Аудитория средств массовой коммуникации
Чтобы влиться в толпу, вовсе не обязательно выходить на улицу – достаточно, сидя дома, развернуть газету или включить телевизор.
Уистен Оден
Когда мы говорили о сути рыночных отношений между информационным продуктом и потребителем, предполагалось, что общество находится в ситуации, когда существуют массы, которые могут, хотят и должны купить этот товар.
Точка отсчета времени относится к периоду, когда рабочие стали получать жалованье, которое было как минимум выше, чем затраты на чисто физиологические потребности[1]. Ясно, что в массовых размерах такое явление могло возникнуть только в ходе технологических революций XVIII– XIX вв. Но должно было измениться и само понятие необходимых для жизни благ. Конвейеризация и стандартизация труда помимо материального фактора привели к тому, что возникла объективная необходимость разрядки от труда в свободное время. Реально же значимое свободное время у большинства членов общества западной цивилизации появилось лишь в конце XIX в., когда в промышленности произошло сокращение количества рабочих часов, что, кстати, в специальной литературе отмечается как основное достижение рабочего человека в то время. Процесс этот развивался в следующем направлении: время, затрачиваемое на досуг, в среднем стало увеличиваться больше, чем время, посвящаемое другой деятельности в свободное время (гигиена, еда и сон), а те виды деятельности, которые заполняли досуг, сами по себе привели к образованию системы ценностей, которые оказывали все более значительное влияние на образ жизни и культуру.
Укажем еще на одну характеристику, по своим масштабам относящуюся к факторам макроуровня. Капиталистический способ производства привел к тому, что каждый член общества все больше становился субъектом[2] (а не только объектом) социальных отношений: до этого человек был слишком жестко прикреплен к своему месту на лестнице социальной иерархии и в профессиональном пространстве. Если он был сыном мясника, то можно быть уверенным, что он был и внуком мясника, а его внук тоже в итоге оказался бы мясником. Как говорят на своем языке социологи, возможности социальной мобильности, подвижек были чрезвычайно малы.
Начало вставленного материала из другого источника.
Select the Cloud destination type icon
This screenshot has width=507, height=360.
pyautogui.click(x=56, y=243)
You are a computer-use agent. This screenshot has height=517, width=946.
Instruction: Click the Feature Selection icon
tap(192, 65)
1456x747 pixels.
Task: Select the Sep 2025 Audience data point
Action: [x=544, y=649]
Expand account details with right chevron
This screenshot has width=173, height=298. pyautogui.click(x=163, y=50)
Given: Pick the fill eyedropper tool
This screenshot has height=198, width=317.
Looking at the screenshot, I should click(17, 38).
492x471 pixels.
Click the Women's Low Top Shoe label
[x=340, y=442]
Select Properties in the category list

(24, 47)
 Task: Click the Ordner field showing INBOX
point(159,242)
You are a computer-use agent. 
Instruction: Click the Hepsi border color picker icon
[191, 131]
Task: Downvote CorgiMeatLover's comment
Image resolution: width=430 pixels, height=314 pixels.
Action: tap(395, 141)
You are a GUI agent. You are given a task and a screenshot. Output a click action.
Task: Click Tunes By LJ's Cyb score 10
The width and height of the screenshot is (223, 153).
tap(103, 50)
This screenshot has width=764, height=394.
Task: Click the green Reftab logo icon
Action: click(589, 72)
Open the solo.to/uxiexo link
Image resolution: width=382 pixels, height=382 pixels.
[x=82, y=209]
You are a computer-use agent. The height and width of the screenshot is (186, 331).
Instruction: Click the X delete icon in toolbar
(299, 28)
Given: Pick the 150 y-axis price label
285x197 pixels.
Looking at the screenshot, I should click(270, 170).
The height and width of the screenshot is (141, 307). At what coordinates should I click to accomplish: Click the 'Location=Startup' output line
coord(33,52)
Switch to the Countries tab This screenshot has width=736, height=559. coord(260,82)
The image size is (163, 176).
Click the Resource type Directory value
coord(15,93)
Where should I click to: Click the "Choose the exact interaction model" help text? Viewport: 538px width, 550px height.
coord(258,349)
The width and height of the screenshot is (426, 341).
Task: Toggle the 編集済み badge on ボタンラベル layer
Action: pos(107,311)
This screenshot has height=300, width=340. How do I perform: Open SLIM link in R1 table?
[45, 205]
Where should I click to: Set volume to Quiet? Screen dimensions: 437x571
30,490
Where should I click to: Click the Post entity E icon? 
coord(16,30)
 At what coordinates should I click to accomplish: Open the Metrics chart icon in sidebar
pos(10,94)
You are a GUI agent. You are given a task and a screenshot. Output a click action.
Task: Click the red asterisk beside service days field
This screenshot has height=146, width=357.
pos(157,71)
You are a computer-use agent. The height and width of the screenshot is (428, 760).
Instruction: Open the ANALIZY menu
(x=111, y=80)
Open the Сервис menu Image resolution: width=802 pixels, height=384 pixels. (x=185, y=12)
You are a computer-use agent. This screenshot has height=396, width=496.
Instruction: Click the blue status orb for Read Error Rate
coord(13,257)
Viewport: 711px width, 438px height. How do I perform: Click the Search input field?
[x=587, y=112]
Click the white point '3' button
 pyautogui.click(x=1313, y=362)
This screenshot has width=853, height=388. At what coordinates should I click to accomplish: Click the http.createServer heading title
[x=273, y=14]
С усложнением стратификации общества, начиная с раннего капитализма, человек получил больше возможностей изменить свою профессию, образование, свой социальный статус, доход. Реформация дала возможность подвижек в принадлежности к религиозным конфессиям. Ясно, что эти процессы имели тенденцию к развитию. Усложнившаяся социально-политическая стратификация сопровождалась экономической, политической, религиозной и другой мобильностью масс. Индивид получил невиданную ранее возможность восхождения по социальной лестнице и возможность горизонтального передвижения в рамках национального (а затем и всемирного) образования. Эта мобильность в свою очередь стала основой мобильности вкусов, потребностей, интересов, ценностей на протяжении жизни одного и того же индивида.
Нужно добавить данные по этому периоду с точки зрения социологии расселения. Известно, что в этот период западная цивилизация пережила процесс урбанизации, который состоял в изменении в типе культуры и социальной коммуникации. Действительно, развитие промышленного производства началось с массового исхода людей из села в город. Город же представлял собой не просто физическую плотность людей, но людей а) с разной психикой; б) разных психологических типов; в) разных профессий; г) разных средств производства; д) разных рабочих мест; е) разных мест проживания; ж) разных психологических стимуляторов деятельности; з) разных потребностей; и) разных эмоциональных раздражителей; к) разных стилей жизни, возможность наблюдать которые сама по себе становилась активатором деятельности. Согласно данным ООН, в 2008 г. число городских жителей в мире достигло 3,3 млрд человек, что составляет больше половины населения планеты. В прошлом веке в городах проживало 13% от общего числа жителей, а столетием раньше их доля составляла всего 3%[3]. К 2040 г. в городах будет жить 75% землян.
Приведем рассуждения Ю. Левады и его коллег о роли города в исторической парадигме: "Собственная культура города, а в каком-то смысле и структура всего общества могут быть представлены как производные социокультурного процесса, связанного с гем, что формируя пространство человеческого общения, город становится фокусом всего пространства общества. Именно с городом появилась пространственная организация общества в макромасштабах... Наиболее общая функция города – она же и наиболее фундаментальная – воспроизводство данного типа общественной структуры, или, как принято говорить в культурной антропологии, “поддержание культурного образца”"[4].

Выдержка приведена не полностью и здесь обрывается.